I have four data frames in Spark Scala (Spark version: 2.3 and Spark-sql: 2.11 and Scala version: 2.11.0) such as:
ratingsDf
+-------+---+
|ratings| id|
+-------+---+
| 0| 1|
| 1| 2|
| 1| 3|
| 0| 4|
| 0| 5|
| 1| 6|
| 1| 7|
| 1| 8|
| 0| 9|
| 1| 10|
+-------+---+
GpredictionsDf
+-----------+---+
|gprediction| id|
+-----------+---+
| 0| 1|
| 1| 2|
| 1| 3|
| 1| 4|
| 1| 5|
| 1| 6|
| 1| 7|
| 1| 8|
| 0| 9|
| 1| 10|
+-----------+---+
RpredictionsDf
+-----------+---+
|rprediction| id|
+-----------+---+
| 0| 1|
| 1| 2|
| 1| 3|
| 1| 4|
| 1| 5|
| 1| 6|
| 1| 7|
| 1| 8|
| 1| 9|
| 1| 10|
+-----------+---+
LpredictionsDf
+-----------+---+
|lprediction| id|
+-----------+---+
| 0| 1|
| 1| 2|
| 1| 3|
| 0| 4|
| 1| 5|
| 1| 6|
| 1| 7|
| 1| 8|
| 0| 9|
| 1| 10|
+-----------+---+
I need to create a DataFrame by joining all four tables on "id" column.

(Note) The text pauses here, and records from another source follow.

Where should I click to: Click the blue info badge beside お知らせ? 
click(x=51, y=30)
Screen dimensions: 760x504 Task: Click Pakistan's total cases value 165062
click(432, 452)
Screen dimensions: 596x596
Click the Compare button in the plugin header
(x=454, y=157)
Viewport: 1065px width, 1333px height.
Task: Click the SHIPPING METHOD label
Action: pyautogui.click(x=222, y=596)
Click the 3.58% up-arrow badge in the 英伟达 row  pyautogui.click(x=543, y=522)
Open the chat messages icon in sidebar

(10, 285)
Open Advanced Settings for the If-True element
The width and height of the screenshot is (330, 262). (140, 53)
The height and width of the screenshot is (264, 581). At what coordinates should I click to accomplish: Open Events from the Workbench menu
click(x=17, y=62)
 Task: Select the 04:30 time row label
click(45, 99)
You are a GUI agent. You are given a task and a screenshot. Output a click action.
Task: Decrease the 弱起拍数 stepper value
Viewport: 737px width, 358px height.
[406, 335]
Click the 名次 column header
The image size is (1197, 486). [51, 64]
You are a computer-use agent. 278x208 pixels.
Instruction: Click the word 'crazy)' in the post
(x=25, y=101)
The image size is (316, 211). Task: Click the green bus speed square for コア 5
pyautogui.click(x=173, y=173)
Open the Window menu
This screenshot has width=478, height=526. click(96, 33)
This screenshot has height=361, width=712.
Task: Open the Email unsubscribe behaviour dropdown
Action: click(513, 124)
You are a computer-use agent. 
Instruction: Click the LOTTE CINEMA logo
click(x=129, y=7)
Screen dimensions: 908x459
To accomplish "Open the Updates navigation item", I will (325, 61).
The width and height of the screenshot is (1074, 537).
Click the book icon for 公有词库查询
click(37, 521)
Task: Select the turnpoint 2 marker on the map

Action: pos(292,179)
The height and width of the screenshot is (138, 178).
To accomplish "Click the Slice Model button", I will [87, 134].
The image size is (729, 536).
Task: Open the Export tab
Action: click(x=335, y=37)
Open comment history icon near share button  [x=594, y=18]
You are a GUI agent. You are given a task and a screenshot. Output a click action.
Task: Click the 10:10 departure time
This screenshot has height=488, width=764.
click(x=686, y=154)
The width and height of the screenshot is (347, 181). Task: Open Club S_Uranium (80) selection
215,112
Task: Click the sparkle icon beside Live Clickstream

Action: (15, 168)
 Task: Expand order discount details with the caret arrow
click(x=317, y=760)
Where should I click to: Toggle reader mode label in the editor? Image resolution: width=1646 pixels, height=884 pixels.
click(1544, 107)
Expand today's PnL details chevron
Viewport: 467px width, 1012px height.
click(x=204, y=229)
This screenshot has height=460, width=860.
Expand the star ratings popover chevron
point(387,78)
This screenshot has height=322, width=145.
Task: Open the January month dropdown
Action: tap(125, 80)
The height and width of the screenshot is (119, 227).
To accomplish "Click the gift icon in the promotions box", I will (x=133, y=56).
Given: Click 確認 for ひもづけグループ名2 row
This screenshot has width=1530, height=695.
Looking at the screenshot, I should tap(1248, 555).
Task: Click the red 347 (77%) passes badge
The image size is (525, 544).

I tried below two ways to do this:
**Method 1: **
val ensembleDf = GpredictionsDf.join(rpredjoin, gpredjoin("id") === RpredictionsDf("id"))
.join(LpredictionsDf, LpredictionsDf("id") === RpredictionsDf("id"))
.join(ratingsDf, ratingsDf("id") === RpredictionsDf("id"))
.select("gprediction", "rprediction", "lprediction", "ratings")
**Method 2: **
ratingsDf.createOrReplaceTempView("ratingjoin");
GpredictionsDf.createOrReplaceTempView("gpredjoin")
RpredictionsDf.createOrReplaceTempView("rpredjoin")
LpredictionsDf.createOrReplaceTempView("lpredjoin")
val ensembleDf = sqlContext.sql("SELECT gprediction, rprediction, lprediction, ratings FROM gpredjoin, rpredjoin, lpredjoin, ratingjoin WHERE " +
"gpredjoin.id = rpredjoin.id AND rpredjoin.id = lpredjoin.id AND lpredjoin.id = ratingjoin.id");
However, in both cases my join failes and returns empty
ensembleDf.show();
+-----------+-----------+-----------+-------+
|gprediction|rprediction|lprediction|ratings|
+-----------+-----------+-----------+-------+
+-----------+-----------+-----------+-------+
Any idea why this could be happening? What code changes do I need to do to get this fixed?